An estimated 2,000+ secular activists marched on Bnei Brak Wednesday night, ostensibly to protest the funds the Netanyahu government plans to allocate to the Haredi community in the upcoming budget.

For whatever reason, be it racism or antisemitism, the marchers refused to acknowledge that Haredi voters are represented heavily in the government (18 MKs) and as such have the right to take care of their voters.


Israel Police reported a few incidents of verbal clashes between the marchers and Bnei Brak residents, but a more frequent exchange took place when Haredi locals handed out pastries and drinks to the marchers – That’s something you didn’t see in Skokie, Illinois when the Nazis marched down Jewish streets.
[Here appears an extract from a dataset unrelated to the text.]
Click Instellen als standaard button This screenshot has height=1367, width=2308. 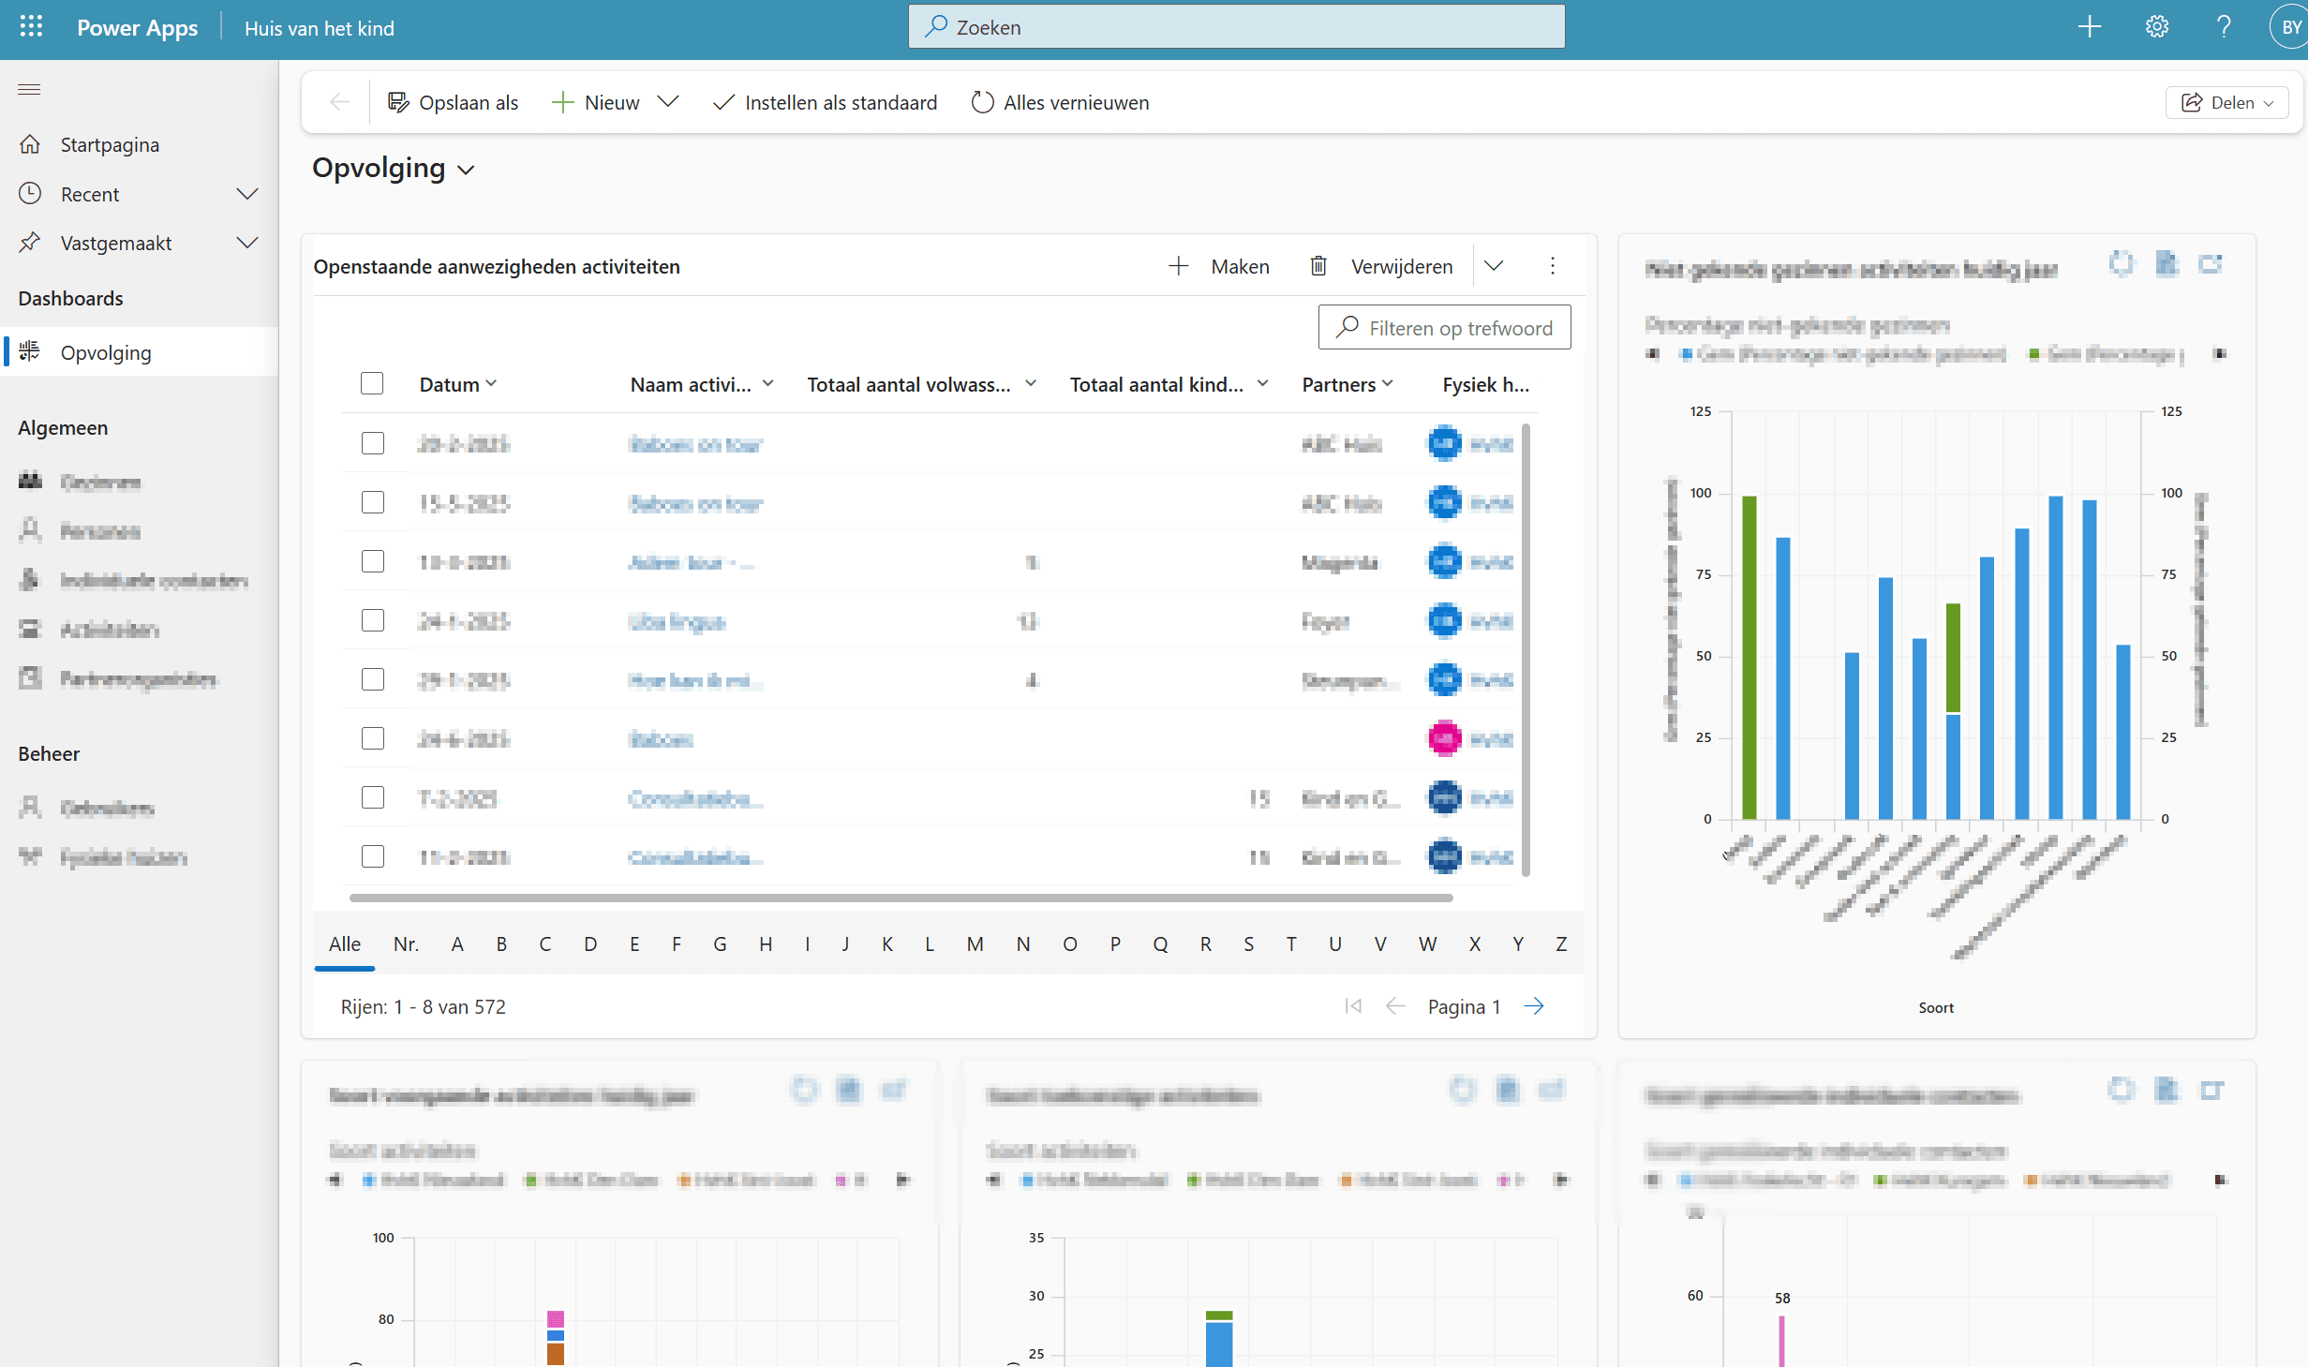(825, 102)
Antisemitic banner in an anti-Haredi rally in Bnei Brak, May 17, 2023. / Omer Fichman/Flash90

One large banner the secular demonstrators were carrying could be used in Skokie, in principle: “Ze lo Moshke. Ze Paritz” (It’s not the poor Jew, it’s the Baron), adorned with a picture of Finance Committee Chairman Moshe Gafni wearing a throne. Both calling the Haredi politician “Moshke” and describing him as being not the poor Jew but the evil land owner in the classic tale, make this banner a clear candidate for display at the Museum of Antisemitism.

A story of Moshke and the Paritz:

On the other side, a banner that was hung on a building by local residents read the Haredi town’s response to Jewish antisemitism: “Welcome! Bnei Brak will remain Bnei Brak and Tel Aviv will remain Tel Aviv. We must all learn to live together.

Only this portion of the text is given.